India’s increasing COVID-19 caseload yesterday made the Asian giant the pandemic’s second-worst-hit country behind the US as its efforts to head off economic disaster gain urgency.
The 90,802 cases added in the past 24 hours pushed India’s total past Brazil with 4.2 million cases.
India is only behind the US, where more than 6.2 million people have been infected, according to Johns Hopkins University.
Photo: AFP
The Indian Ministry of Health also reported 1,016 deaths for a total of 71,642, the third-highest national toll.
The world’s second-most populous country with 1.4 billion people, India has been recording the world’s largest daily increases in COVID-19 cases for almost a month.

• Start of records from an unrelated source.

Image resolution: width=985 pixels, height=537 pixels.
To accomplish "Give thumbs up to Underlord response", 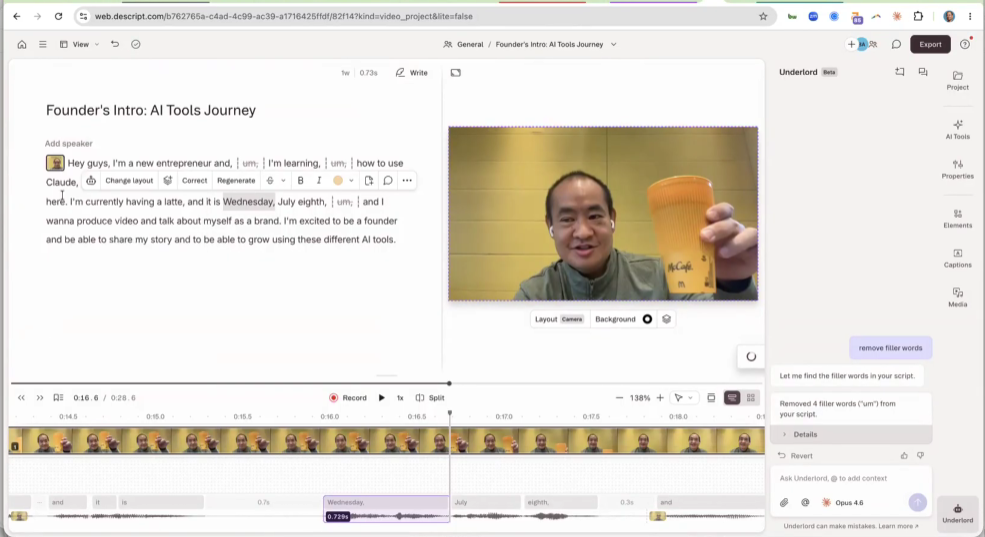I will [904, 455].
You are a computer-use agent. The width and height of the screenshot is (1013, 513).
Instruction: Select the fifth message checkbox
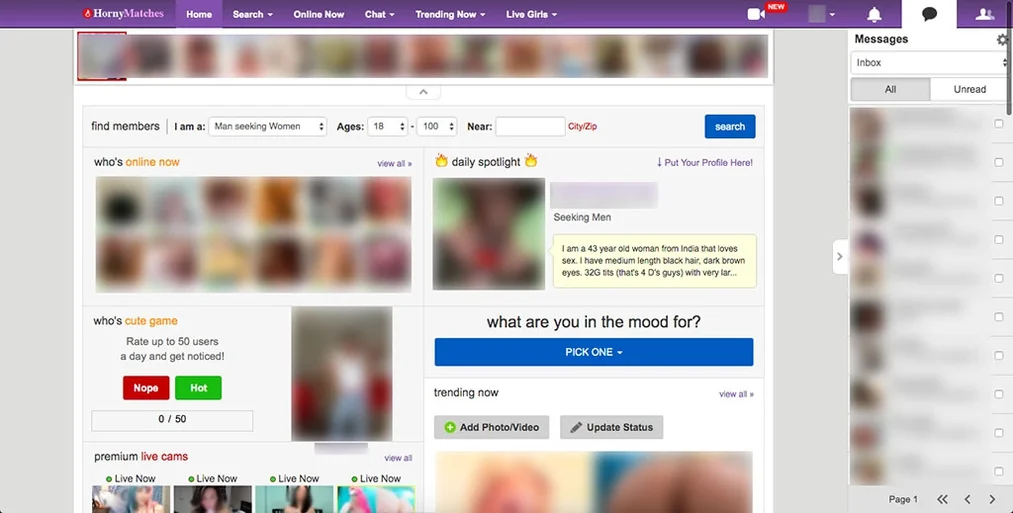999,278
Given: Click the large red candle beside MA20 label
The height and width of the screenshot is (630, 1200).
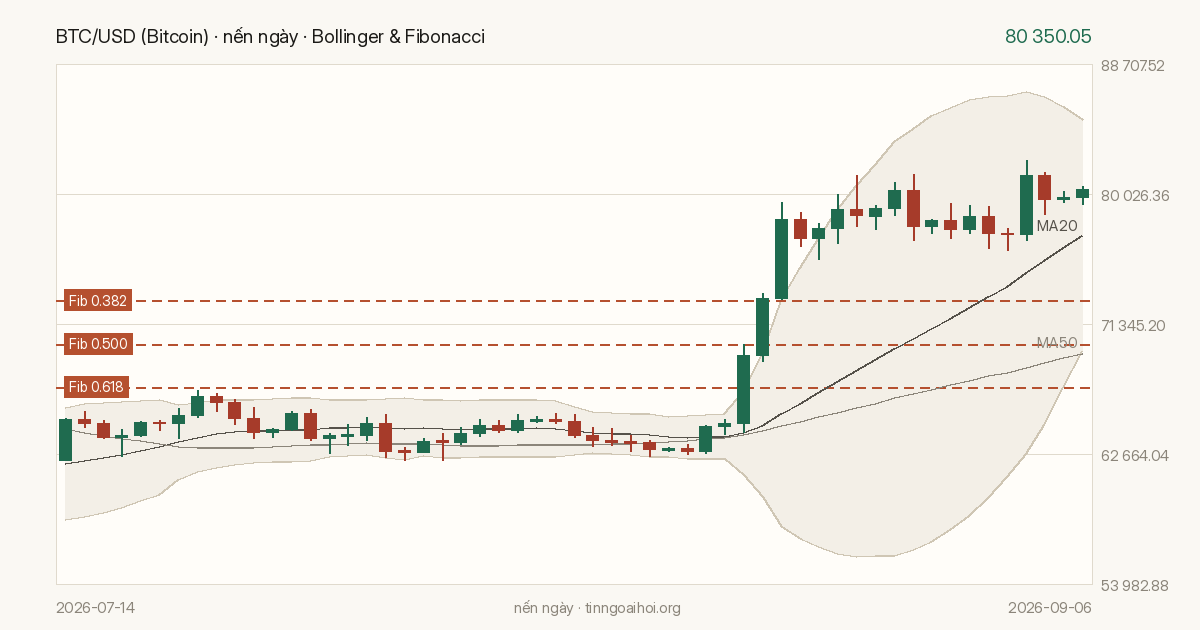Looking at the screenshot, I should (1044, 187).
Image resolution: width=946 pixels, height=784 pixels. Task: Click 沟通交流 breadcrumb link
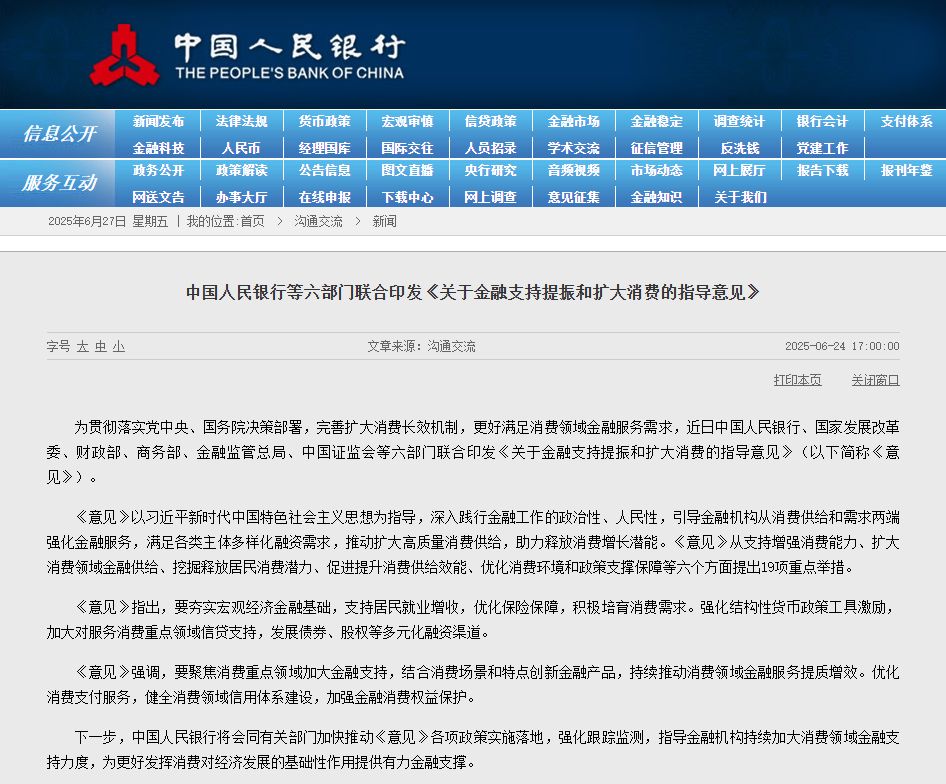[x=318, y=221]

Despite more than 2 million new cases in the past month and the novel coronavirus spreading through the country’s smaller towns and villages, the Indian government has continued relaxing restrictions to try and resuscitate the economy.
Yesterday, the Delhi Metro — a rapid transit system that serves India’s sprawling capital, New Delhi, and adjoining areas — resumed operations after five months.

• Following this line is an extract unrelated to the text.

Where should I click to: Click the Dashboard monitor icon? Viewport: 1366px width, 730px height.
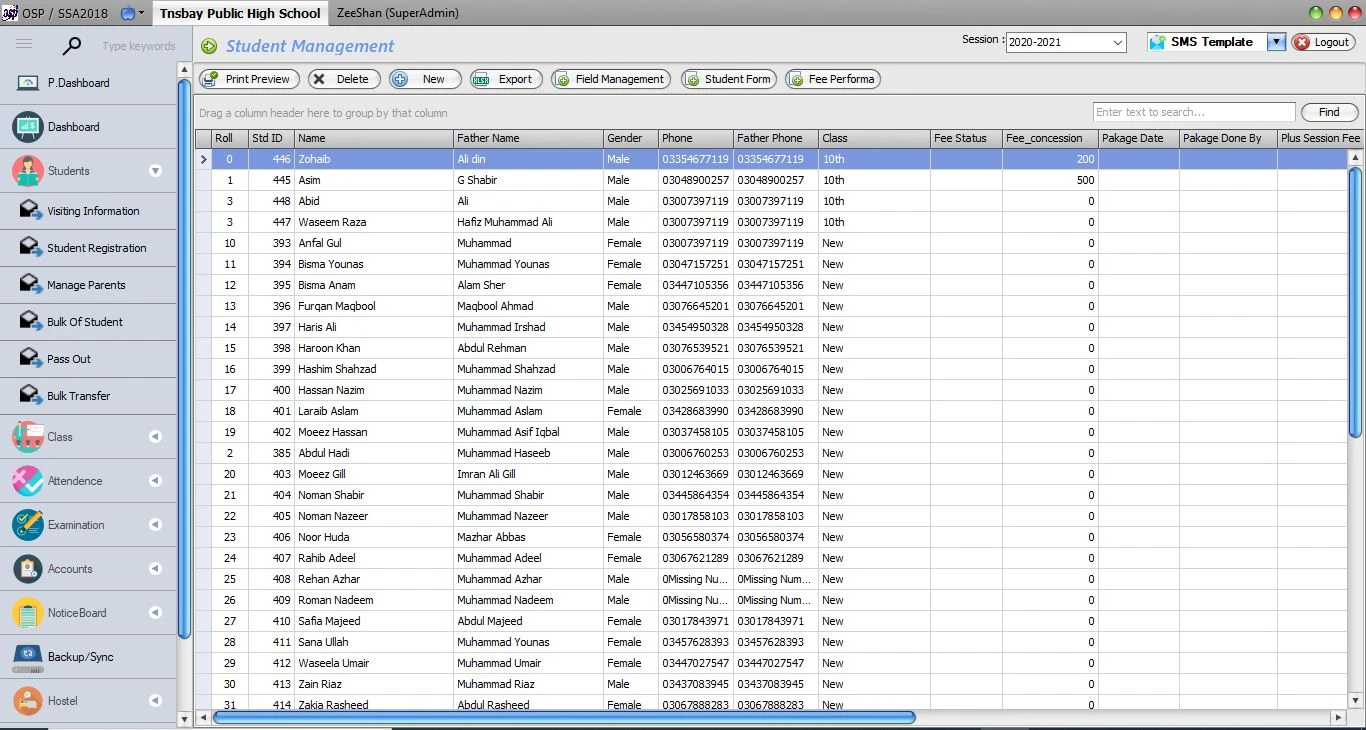pos(28,127)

Only asymptomatic people were allowed to board the trains, with masks, social distancing and temperature checks mandatory.

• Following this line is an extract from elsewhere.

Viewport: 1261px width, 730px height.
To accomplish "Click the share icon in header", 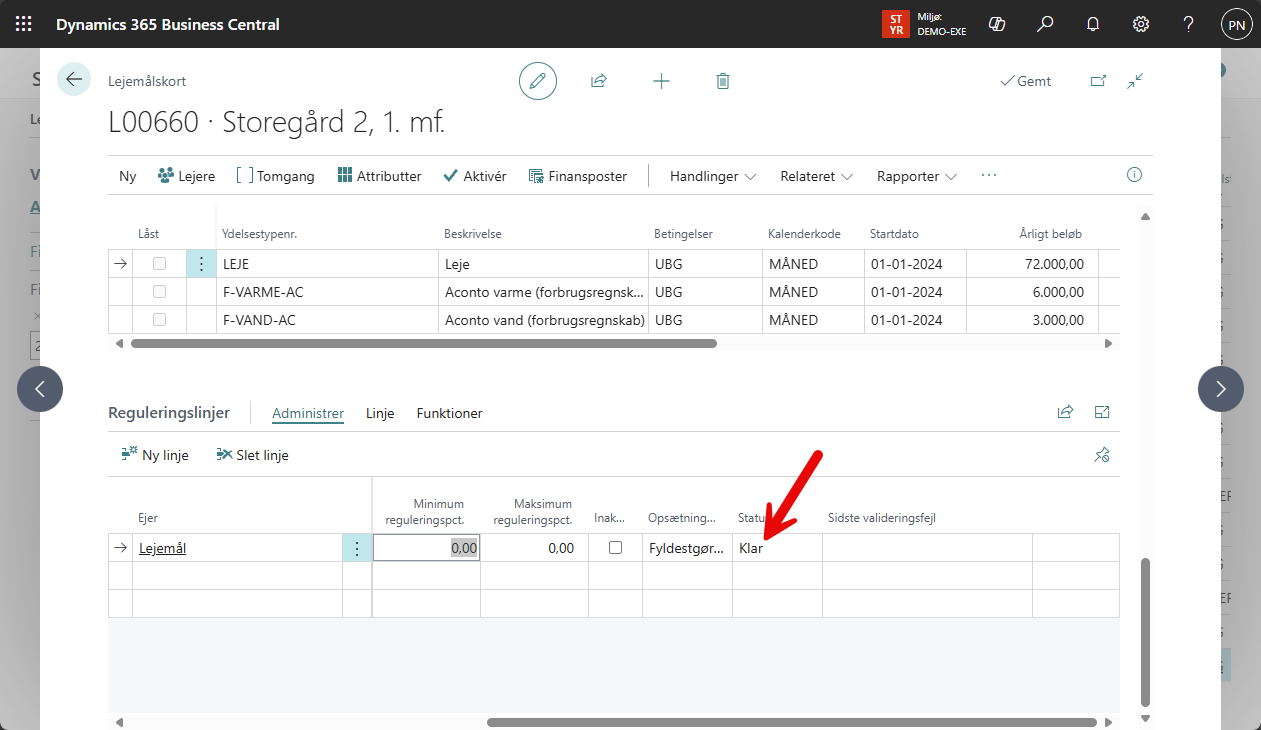I will coord(599,81).

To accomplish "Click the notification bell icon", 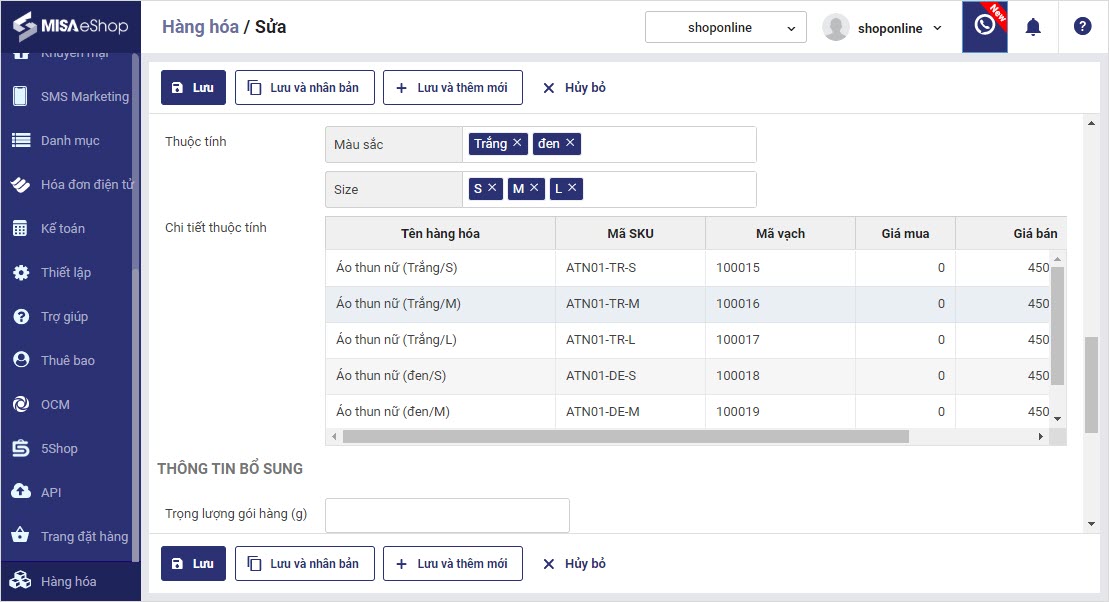I will (1033, 27).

“We are on our way. It’s been 169 days since we’ve seen you!” the official Twitter account of Delhi Metro tweeted.
The capital’s metro train network is India’s largest rapid transport system.
Before closing down in March, the packed trains carried an average of 2.6 million passengers daily.
The reopening comes after India’s economy shrank faster than any other major nation’s, nearly 24 percent last quarter.
India’s economic pain dates to the demonetization of the nation’s currency in 2016 and a hasty rollout of a goods and services tax the next year.
However, the harsh virus lockdown that started on March 24 further exacerbated the country’s economic woes.
When Indian Prime Minister Narendra Modi ordered 1.4 billion Indians to stay indoors, the whole economy shut down within four hours.
Millions of people lost their jobs instantly and tens of thousands of migrant workers, out of money and fearing starvation, poured out of cities and headed back to villages.